Fairness Metrics: Group, Individual, and Calibration Parity
Group Fairness Metrics
Group fairness asks: do different demographic groups receive similar treatment in aggregate? Demographic parity: Positive prediction rates should be equal across groups. If 40% of Group A gets approved, 40% of Group B should too. Equalized odds: True positive rate and false positive rate should be equal across groups. If 90% of qualified Group A members get approved, 90% of qualified Group B members should too. Equal opportunity: A relaxed version requiring only equal true positive rates. These metrics treat groups as monolithic, ignoring individual variation.

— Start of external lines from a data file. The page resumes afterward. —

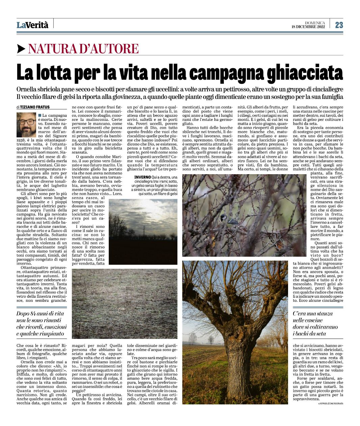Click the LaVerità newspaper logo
point(33,25)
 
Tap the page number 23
point(339,25)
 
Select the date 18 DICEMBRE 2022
point(308,27)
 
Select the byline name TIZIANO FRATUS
point(35,107)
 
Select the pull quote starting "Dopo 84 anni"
point(42,323)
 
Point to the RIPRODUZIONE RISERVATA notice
point(331,403)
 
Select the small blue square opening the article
point(40,115)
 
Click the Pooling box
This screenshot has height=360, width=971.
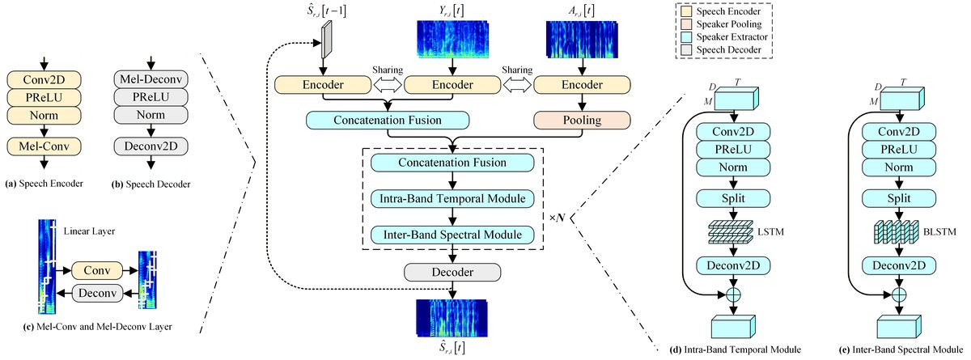click(572, 121)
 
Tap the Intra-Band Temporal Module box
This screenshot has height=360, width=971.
click(453, 198)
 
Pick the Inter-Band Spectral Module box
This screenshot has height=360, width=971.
click(453, 235)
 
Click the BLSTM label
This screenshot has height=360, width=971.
click(937, 232)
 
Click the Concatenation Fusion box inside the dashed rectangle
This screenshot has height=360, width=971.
click(453, 163)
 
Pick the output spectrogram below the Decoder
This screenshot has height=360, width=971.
click(449, 317)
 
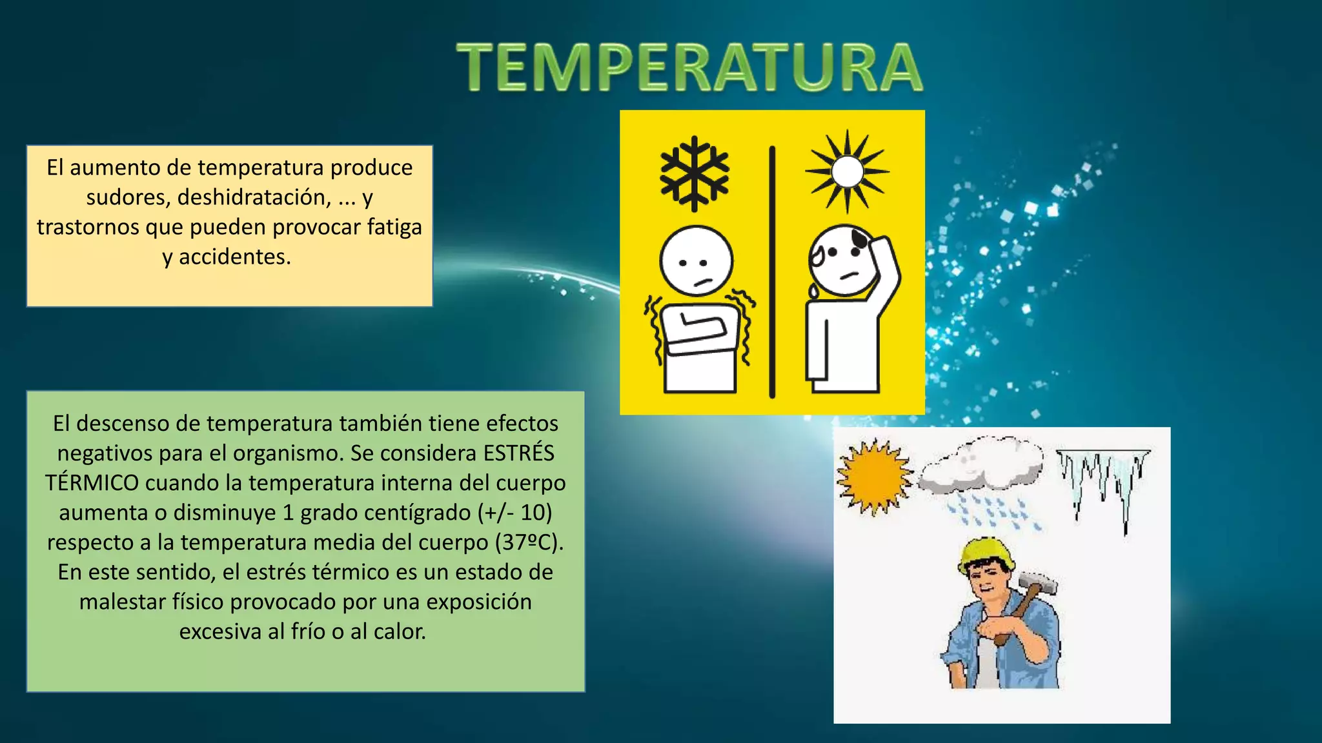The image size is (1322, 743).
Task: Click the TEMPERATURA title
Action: coord(689,67)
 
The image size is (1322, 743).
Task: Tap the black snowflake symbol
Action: coord(695,173)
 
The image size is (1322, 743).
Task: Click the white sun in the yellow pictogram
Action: coord(848,172)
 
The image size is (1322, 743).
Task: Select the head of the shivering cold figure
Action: coord(696,261)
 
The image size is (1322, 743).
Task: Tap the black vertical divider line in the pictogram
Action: coord(772,271)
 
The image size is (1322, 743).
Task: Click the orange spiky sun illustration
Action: coord(874,478)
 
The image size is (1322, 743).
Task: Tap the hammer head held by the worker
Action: coord(1039,583)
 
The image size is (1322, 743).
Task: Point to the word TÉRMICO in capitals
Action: coord(92,482)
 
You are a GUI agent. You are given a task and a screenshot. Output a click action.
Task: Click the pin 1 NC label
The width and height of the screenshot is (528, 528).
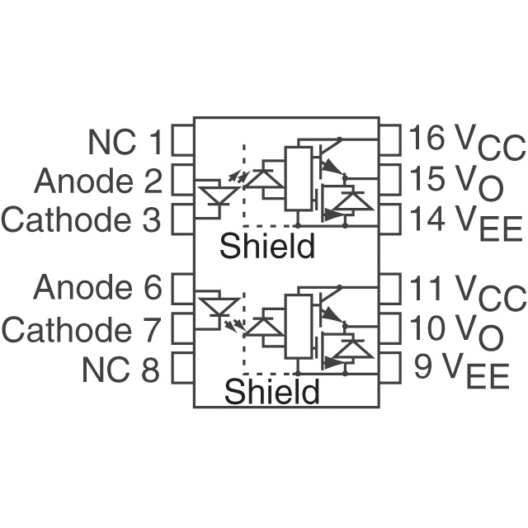pyautogui.click(x=125, y=142)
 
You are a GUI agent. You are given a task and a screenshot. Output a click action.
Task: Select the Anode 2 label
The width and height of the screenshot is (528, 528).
pyautogui.click(x=98, y=181)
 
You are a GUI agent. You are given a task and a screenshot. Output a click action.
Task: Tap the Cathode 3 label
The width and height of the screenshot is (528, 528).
pyautogui.click(x=82, y=220)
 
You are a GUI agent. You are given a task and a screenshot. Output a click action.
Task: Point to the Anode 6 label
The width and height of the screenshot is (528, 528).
pyautogui.click(x=98, y=289)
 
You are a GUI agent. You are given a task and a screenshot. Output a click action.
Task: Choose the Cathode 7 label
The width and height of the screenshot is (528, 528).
pyautogui.click(x=81, y=330)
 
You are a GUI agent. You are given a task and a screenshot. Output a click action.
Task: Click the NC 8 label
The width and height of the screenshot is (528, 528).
pyautogui.click(x=120, y=370)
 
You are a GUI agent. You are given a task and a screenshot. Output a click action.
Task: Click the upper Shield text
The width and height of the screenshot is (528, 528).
pyautogui.click(x=266, y=246)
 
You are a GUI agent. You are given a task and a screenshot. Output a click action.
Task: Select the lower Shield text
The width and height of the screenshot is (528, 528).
pyautogui.click(x=271, y=391)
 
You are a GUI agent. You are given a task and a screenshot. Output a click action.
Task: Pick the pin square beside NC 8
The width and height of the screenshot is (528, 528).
pyautogui.click(x=182, y=369)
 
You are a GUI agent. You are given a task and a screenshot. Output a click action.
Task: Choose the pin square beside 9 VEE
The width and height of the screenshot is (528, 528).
pyautogui.click(x=390, y=368)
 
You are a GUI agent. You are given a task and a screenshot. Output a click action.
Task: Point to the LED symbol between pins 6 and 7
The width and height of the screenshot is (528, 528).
pyautogui.click(x=218, y=305)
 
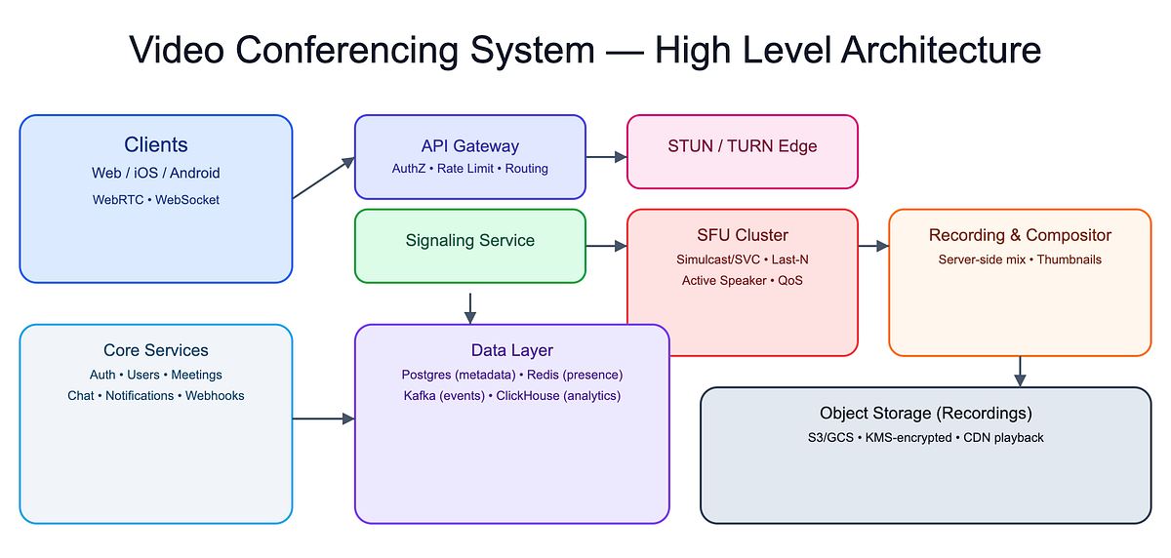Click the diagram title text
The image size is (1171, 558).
(586, 50)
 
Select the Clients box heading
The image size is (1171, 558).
(156, 145)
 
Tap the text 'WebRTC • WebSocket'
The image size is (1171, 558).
(156, 200)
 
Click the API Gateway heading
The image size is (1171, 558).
(469, 146)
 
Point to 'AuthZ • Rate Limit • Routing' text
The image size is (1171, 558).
(469, 169)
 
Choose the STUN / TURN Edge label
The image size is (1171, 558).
(742, 146)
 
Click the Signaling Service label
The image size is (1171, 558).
(469, 240)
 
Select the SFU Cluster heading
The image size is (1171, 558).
(742, 235)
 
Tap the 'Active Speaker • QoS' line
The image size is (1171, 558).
(742, 281)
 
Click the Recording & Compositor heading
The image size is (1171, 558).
(1020, 235)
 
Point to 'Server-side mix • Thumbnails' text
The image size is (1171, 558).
(1020, 259)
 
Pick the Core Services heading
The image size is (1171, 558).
(156, 350)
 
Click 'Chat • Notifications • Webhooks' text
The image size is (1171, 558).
(156, 396)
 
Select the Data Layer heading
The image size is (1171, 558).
(511, 350)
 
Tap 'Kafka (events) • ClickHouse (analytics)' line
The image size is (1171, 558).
(511, 396)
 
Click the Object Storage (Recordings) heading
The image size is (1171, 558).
(925, 414)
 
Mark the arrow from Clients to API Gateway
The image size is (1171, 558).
(323, 179)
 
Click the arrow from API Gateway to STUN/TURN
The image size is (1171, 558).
(606, 156)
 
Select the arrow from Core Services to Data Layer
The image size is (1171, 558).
(323, 419)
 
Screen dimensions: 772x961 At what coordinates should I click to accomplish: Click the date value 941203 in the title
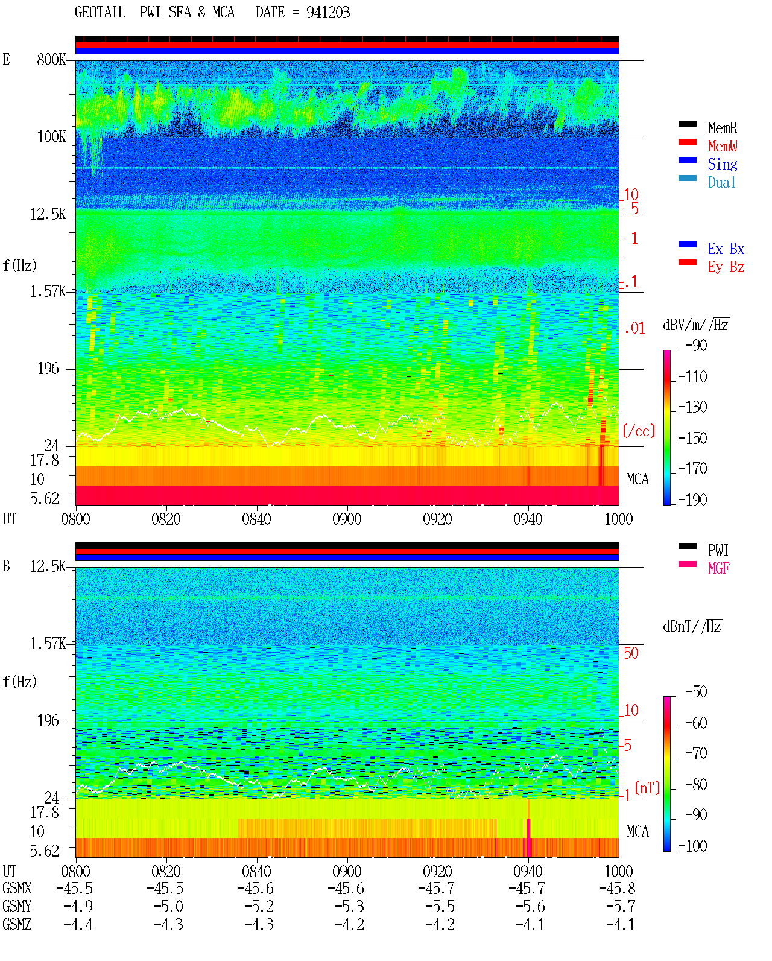tap(327, 13)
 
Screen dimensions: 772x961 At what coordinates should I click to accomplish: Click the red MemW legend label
tap(723, 146)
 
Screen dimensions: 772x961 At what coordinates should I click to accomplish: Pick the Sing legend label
tap(722, 164)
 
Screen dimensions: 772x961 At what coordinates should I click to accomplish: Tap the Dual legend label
tap(721, 182)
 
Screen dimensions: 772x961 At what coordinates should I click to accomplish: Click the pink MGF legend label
tap(718, 568)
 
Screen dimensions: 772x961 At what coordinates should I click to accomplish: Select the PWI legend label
tap(718, 550)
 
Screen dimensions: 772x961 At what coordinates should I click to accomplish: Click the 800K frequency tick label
tap(51, 59)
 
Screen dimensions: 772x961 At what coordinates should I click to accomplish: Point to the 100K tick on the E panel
tap(51, 137)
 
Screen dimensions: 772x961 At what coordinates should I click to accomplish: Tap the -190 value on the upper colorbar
tap(692, 500)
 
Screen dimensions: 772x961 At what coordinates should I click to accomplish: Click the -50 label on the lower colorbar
tap(696, 692)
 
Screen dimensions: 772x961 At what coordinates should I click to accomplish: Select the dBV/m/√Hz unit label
tap(695, 325)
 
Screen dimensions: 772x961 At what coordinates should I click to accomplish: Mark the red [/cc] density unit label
tap(639, 431)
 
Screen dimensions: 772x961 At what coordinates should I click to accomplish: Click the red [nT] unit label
tap(647, 788)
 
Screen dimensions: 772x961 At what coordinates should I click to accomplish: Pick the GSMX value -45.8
tap(617, 888)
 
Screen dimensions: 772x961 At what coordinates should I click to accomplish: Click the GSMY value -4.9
tap(78, 907)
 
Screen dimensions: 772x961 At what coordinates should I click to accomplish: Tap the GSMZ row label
tap(17, 924)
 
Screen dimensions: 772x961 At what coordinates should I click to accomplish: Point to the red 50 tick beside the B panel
tap(631, 653)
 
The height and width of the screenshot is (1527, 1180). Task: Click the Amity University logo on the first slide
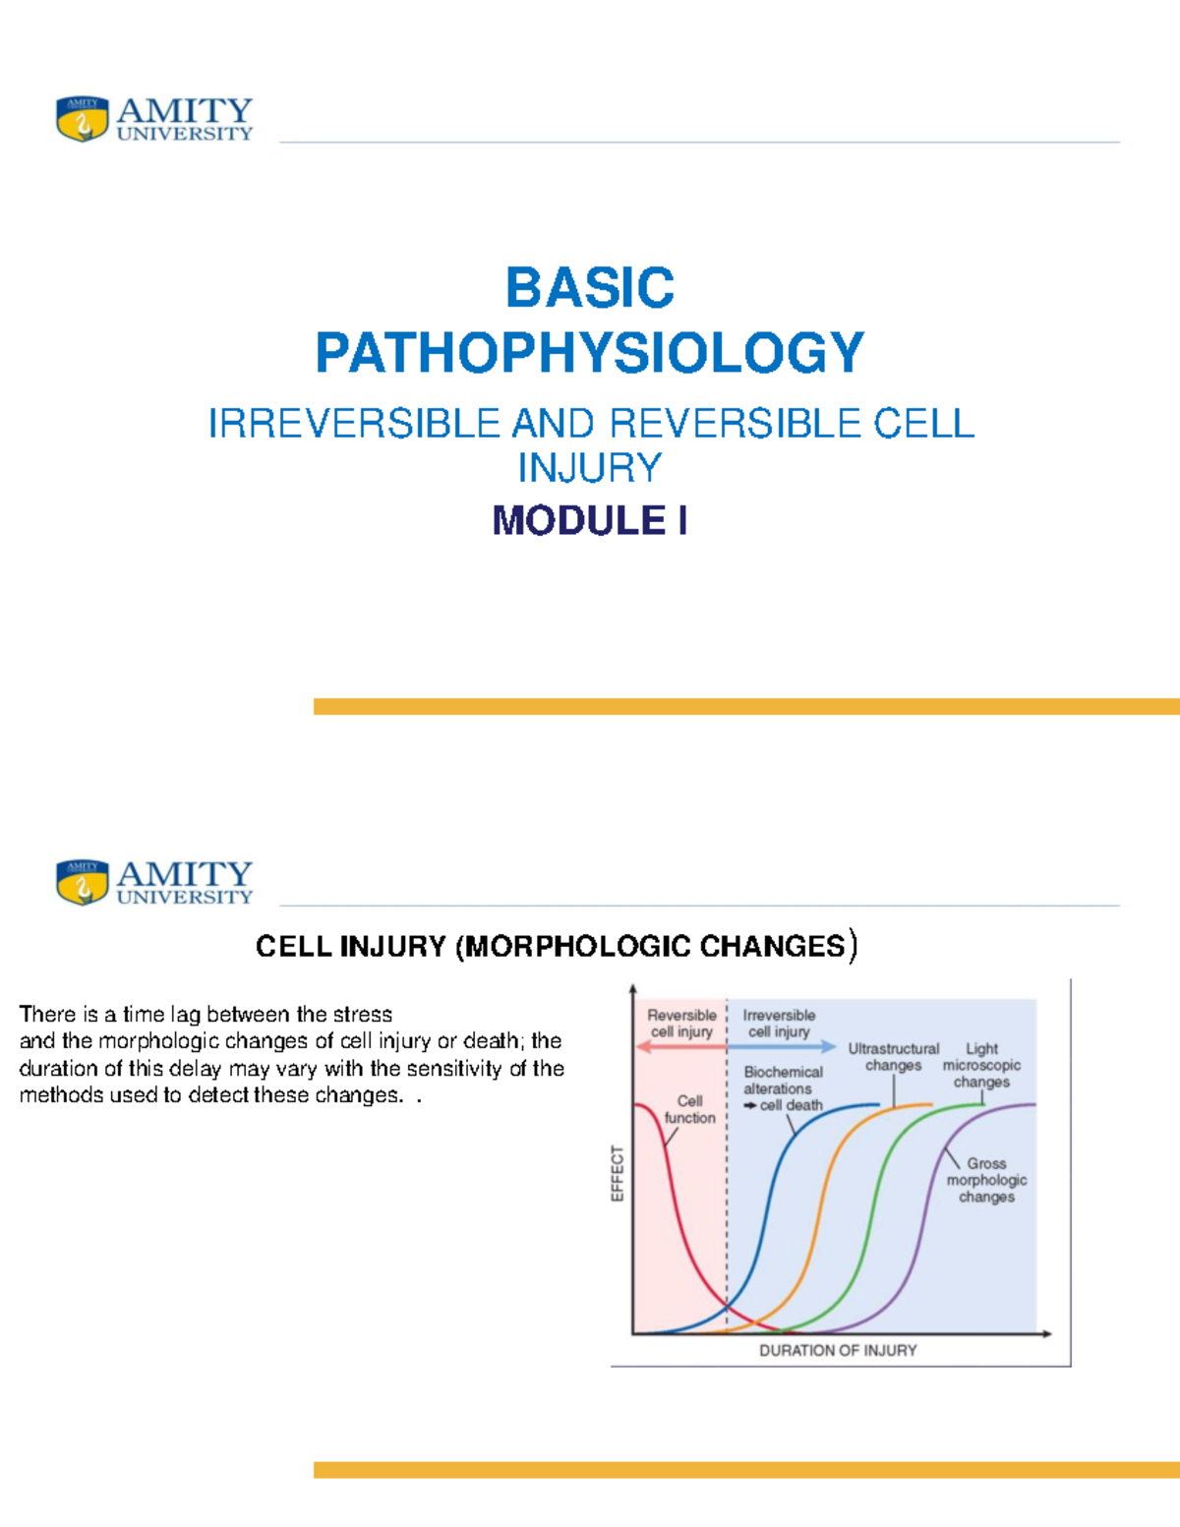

Individual Fairness Metrics
Individual fairness asks: are similar individuals treated similarly? Two applicants with identical qualifications should receive identical predictions regardless of group membership. The challenge: defining similarity. What features determine similarity? If zip code is included, and zip codes correlate with race, you embed bias in your similarity definition. Counterfactual fairness: would the prediction change if only the protected attribute changed? For the same person, changing their gender should not change the prediction. Implementation requires causal models to identify which features depend on protected attributes.
Calibration Parity
Calibration asks: when the model predicts 80% probability, does the event occur 80% of the time for all groups? A well-calibrated model saying "80% chance of loan default" should see 80% default rate for both men and women. Miscalibration is common: models often overpredict risk for minority groups (predicting 80% default when actual rate is 50%). Recalibration fits separate probability mappings per group, adjusting predictions post-hoc. Check calibration with reliability diagrams plotting predicted versus actual probabilities per group.